Task to complete -
Please return only the lines from the one showing "946x896 pixels. How" to the end of the entries, keeping both ends and dropping every picture.

** Given information follows **

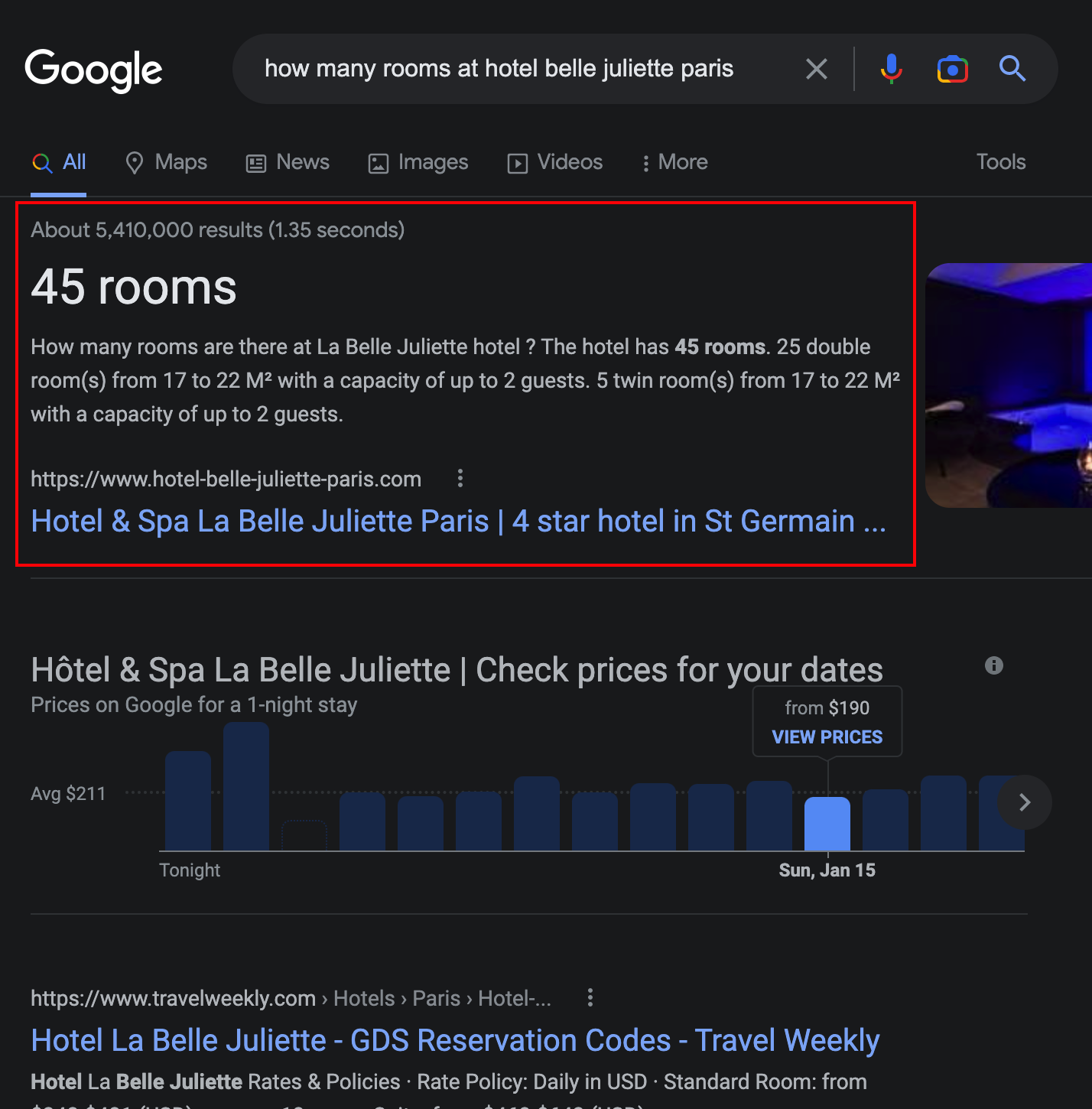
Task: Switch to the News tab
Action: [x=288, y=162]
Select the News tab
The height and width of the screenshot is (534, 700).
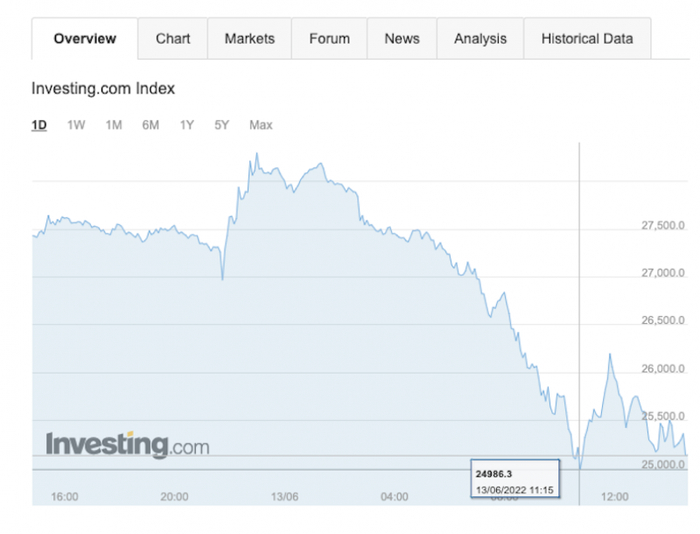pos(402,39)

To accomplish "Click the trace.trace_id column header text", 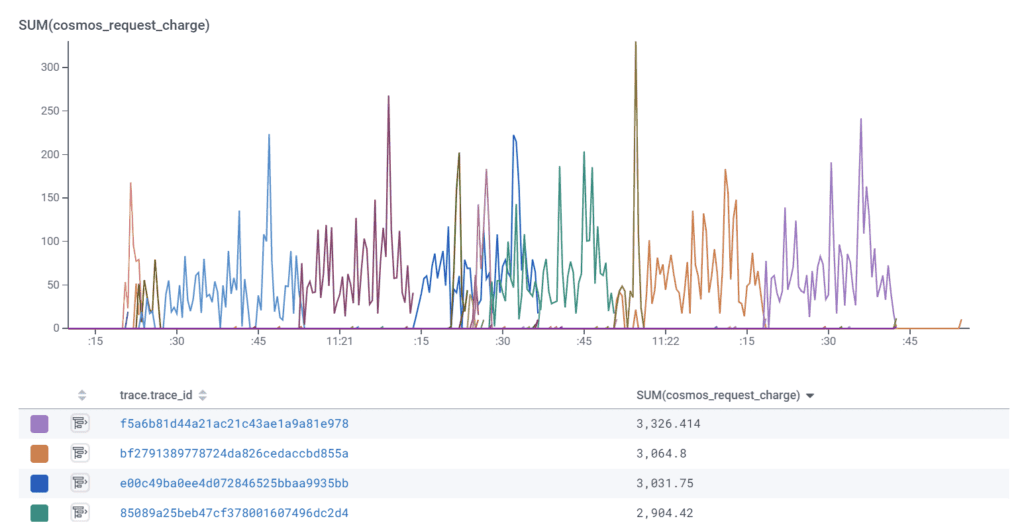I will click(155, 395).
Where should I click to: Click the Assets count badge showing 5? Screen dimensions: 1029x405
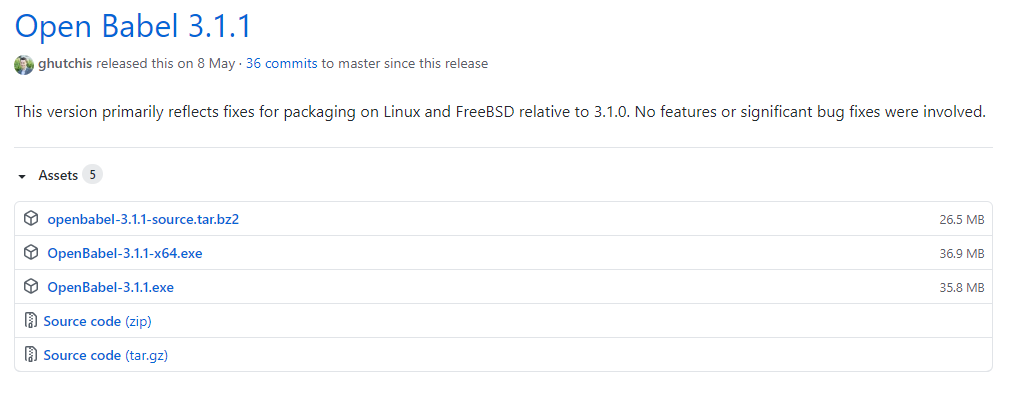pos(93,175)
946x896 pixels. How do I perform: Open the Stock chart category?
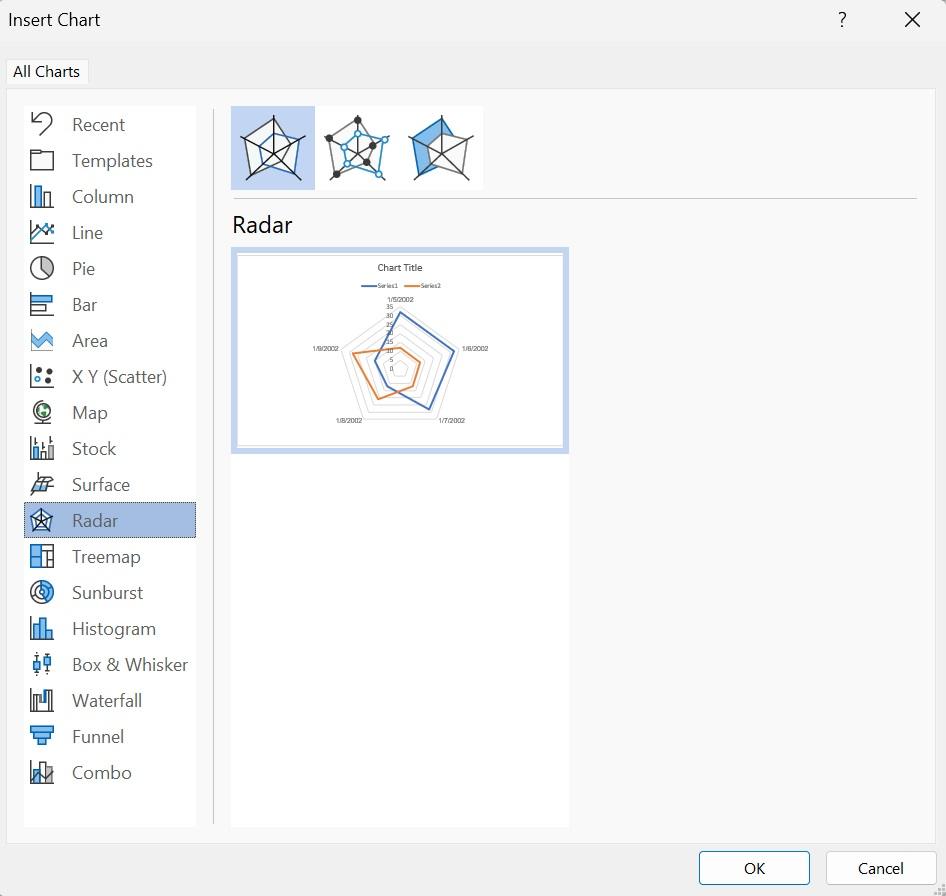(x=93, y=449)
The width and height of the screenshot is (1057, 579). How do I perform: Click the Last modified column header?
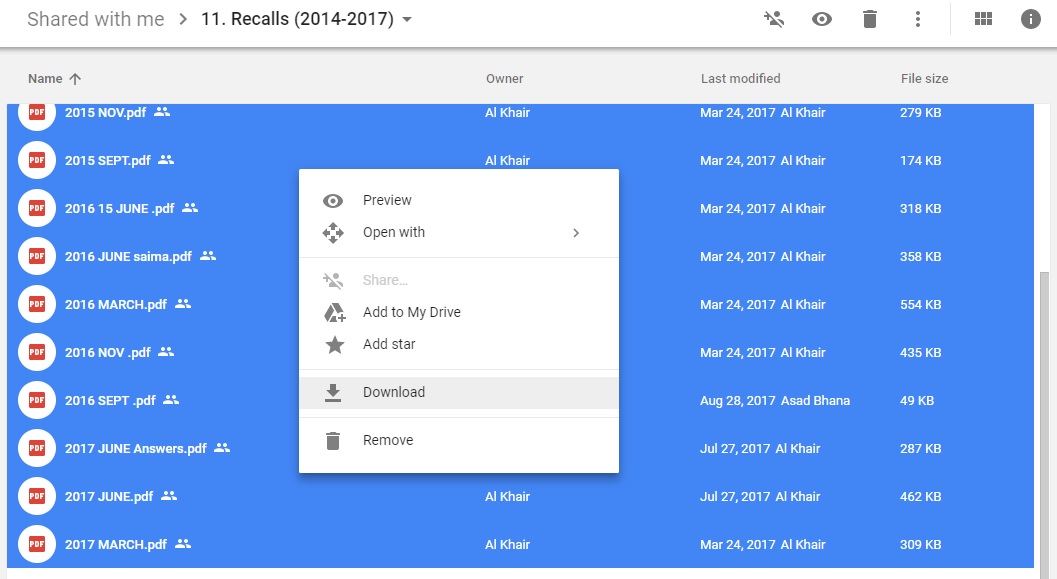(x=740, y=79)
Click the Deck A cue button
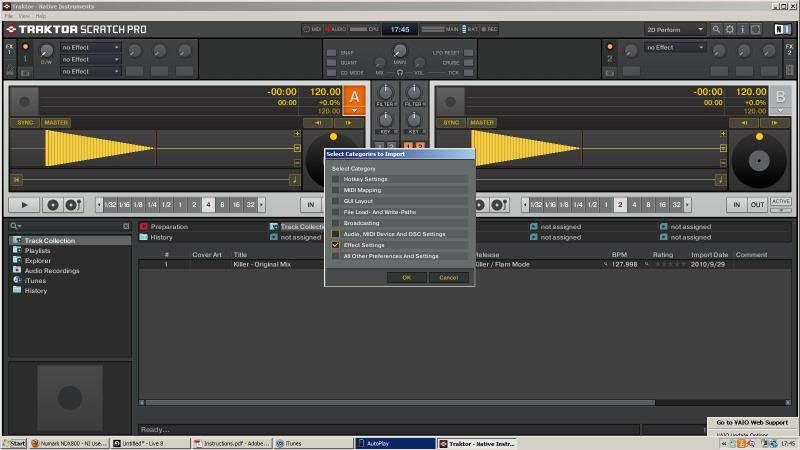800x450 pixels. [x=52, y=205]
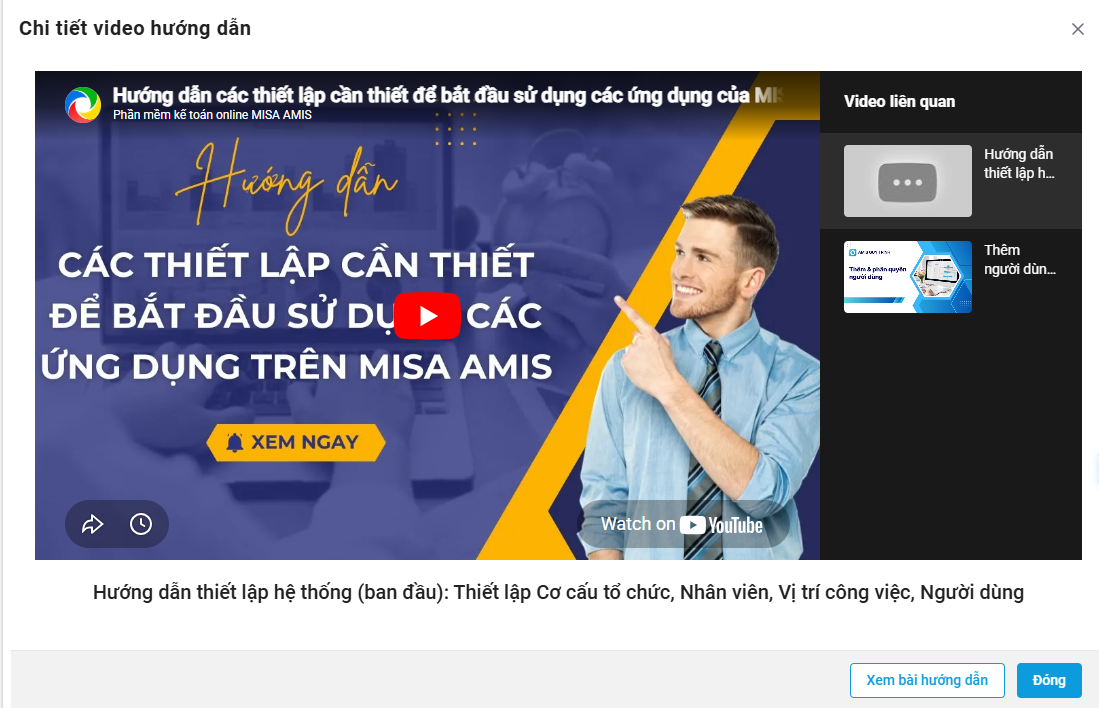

** End of Given information **

Completed exercise -
946x896 pixels. How do I perform: Open the Stock chart category?
(x=93, y=449)
The width and height of the screenshot is (1057, 579). How do I perform: Click the Last modified column header?
(x=740, y=79)
Click the Deck A cue button
800x450 pixels. [x=52, y=205]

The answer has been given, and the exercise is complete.